If you mix hip-hop, you’ll find yourself often having to mix rap vocals. Sometimes you’ll get a great raw recording. Other times you’ll get a vocal that has ample room for improvement. Sometimes you’ll need to ask someone to rerecord their vocals. Mixing Rap Vocals, the video tutorial series by engineer Matthew Weiss, gives you an effective approach to mixing rap vocals.
The Mixing Rap Vocals video series reaffirmed many previously learned concepts and gave me added confidence in mixing rap vocals. If you’re a beginner looking for a primer on mixing rap vocals, then the Mixing Rap Vocals video series will be good for you. If you’re experienced and want a relatively concise and clear understanding of how and why what you do works, then the Mixing Rap Vocals video series will be good for you.
The series is broken into the 4 main steps of Matt’s rap vocal treatment process:
- Clean Up
- Dynamic Control
Clean Up is preceded by a brief introductory overview. Ambiance is followed by an example of the entire process applied to a fresh set of vocals. There’s also a bonus video that includes an interview with Vocal Producer Laura Zahn. If all rappers listened to Laura Zahn’s advice, the world would be a better place.
Part 1: Clean Up
In the clean up section, Matthew breaks down the importance of cleaning up your rap vocal first, rather than immediately trying to enhance what you have. Then he shows you how to actually clean up a vocal.
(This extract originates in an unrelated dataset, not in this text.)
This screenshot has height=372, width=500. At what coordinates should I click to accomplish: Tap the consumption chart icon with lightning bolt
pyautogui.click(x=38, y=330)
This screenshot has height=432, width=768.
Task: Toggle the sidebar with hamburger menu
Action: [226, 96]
Matt explains and demonstrates the subtractive EQ approach (cut the bad frequencies out and leave the awesome goodness behind). Matt teaches you to eliminate rumble in a vocal with a high pass filter and cut muddiness in the mid range with a bell. He concludes the section by reminding you to match levels between what you EQed and the original vocal so you make an honest assessment of your processsing.
Part 2: Dynamic Control
In the Dynamic Control (or Compression) section, Matt breaks down the idea of compression, how it applies to mixing rap vocals, and how to use it on a rap vocal.
Matt runs through a general explanation of how compression works as well as the main 4 controls found in every compressor. He graciously spends most of the time demonstrating the effects of the different controls, especially Attack and Release, in the context of mixing rap vocals.
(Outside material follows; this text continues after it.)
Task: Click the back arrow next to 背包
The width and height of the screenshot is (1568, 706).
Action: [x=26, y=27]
Again, Matt concludes by reminding you to match levels before and after processing to give you a better assessment of your processing.
Part 3: Enhancement
In the Enhancement section, Matt goes through the ideas he typically uses on rap vocals:
- Vocal Brightening
- Parallel Compression
In the vocal brightening portion, Matt tilts the EQ curve towards the treble side and adds some sparkle to the vocal. He shows you how to do so yourself, and audible demonstates the benefits of doing so.
After vocal brightening, Matt shows you an example of parallel compression. You’ll get your money’s worth in this section alone. The improvement parallel compression adds in Matt’s demo will bring a smile to your face. When you apply it to your own mixes, that smile will be permanent. On top of that, Matt introduces the idea of using compression ratios as a form of tone control. You won’t find that mixing nugget anywhere else.
Part 4: Ambiance
After the Enhancement section comes the Ambiance section. In this section, Matt gives an awesome explanation of using reverbs and delays in the context of mixing rap vocals. His explanation of reverb, specifically early reflections, complex reflections, and the ratio between the two types of reflections impact the sound is excellent. Matt also goes through ways to add ambiance through delays.
Matt follows his explanation of Ambiance with a complete treatment example. You get to look over his shoulder as he goes through the vocal treatment process you just learned on a whole new set of vocals. Matt also sneaks in some additional teaching on DeEssing. He demonstrates how to get a good sound even with the stock Pro Tools.
In addition to the complete treatment example, Mixing Rap Vocals includes an interview with vocal producer, Laura Zahn. Help yourself by watching the interview and strongly encouraging the rappers you mix to apply her principles.
Verdict: I definitely recommend Mixing Rap Vocals
Mixing Rap Vocals is 80 minutes of rap vocal mixing gold. If you’re like me, you’ll find yourself learning new things and nuances each time you watch.